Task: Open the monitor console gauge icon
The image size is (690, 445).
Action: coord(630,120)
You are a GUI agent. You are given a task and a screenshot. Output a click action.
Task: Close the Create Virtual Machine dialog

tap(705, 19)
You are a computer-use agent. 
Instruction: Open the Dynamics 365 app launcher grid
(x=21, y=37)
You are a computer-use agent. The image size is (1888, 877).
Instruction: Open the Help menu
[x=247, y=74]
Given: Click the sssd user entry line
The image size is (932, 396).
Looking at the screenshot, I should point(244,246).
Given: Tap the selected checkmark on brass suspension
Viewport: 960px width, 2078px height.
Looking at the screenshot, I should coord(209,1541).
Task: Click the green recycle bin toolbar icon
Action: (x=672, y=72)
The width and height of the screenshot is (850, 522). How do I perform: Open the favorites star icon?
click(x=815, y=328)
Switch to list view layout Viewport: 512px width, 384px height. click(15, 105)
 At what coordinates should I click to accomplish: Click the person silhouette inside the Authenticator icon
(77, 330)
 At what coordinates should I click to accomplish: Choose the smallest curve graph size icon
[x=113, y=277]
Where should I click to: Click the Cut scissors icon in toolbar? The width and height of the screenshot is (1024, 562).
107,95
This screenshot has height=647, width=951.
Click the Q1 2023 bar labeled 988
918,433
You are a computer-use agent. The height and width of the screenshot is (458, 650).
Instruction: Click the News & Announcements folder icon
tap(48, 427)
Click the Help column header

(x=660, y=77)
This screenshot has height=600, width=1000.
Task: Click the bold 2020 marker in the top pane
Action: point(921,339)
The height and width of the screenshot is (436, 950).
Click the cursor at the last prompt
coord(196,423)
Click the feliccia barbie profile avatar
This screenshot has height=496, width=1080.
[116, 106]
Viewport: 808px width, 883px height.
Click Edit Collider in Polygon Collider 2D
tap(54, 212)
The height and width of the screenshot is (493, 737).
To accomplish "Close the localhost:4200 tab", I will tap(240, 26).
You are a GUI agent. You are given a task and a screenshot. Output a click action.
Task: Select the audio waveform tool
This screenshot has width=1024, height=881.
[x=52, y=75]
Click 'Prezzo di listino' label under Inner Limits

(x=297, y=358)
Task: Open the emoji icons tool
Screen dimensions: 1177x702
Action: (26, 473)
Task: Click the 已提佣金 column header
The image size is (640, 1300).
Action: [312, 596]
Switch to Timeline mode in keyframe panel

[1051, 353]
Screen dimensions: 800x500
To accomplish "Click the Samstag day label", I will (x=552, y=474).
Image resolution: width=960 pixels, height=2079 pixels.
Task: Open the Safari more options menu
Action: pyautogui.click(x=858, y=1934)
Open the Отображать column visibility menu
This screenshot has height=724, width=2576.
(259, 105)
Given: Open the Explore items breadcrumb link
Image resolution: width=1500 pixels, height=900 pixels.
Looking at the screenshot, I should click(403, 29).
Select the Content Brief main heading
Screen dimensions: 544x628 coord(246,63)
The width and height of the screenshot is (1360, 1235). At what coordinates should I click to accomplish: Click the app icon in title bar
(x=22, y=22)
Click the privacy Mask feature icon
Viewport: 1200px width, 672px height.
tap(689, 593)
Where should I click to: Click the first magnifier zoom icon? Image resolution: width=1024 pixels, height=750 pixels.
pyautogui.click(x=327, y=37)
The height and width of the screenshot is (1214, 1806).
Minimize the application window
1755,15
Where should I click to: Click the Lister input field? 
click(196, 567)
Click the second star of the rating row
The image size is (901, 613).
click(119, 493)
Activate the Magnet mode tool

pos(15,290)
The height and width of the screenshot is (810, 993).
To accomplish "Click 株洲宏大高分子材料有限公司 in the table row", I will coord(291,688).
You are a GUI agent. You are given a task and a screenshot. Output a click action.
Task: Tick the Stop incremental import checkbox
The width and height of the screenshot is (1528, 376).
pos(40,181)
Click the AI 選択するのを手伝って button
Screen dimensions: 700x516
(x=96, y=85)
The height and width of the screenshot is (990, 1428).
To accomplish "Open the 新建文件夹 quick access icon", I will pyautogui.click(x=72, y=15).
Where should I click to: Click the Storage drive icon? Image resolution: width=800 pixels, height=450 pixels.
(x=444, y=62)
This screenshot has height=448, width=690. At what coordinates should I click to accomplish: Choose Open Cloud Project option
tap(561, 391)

^^^^^^^^

TASK PROMPT = The lines above that hold the word "computer" are the ones to copy.

SOLUTION FOR THIS EXERCISE =
You are a computer-use agent. 
You are a computer-use agent. The image size is (1888, 877).
You are a computer-use agent. The height and width of the screenshot is (458, 650).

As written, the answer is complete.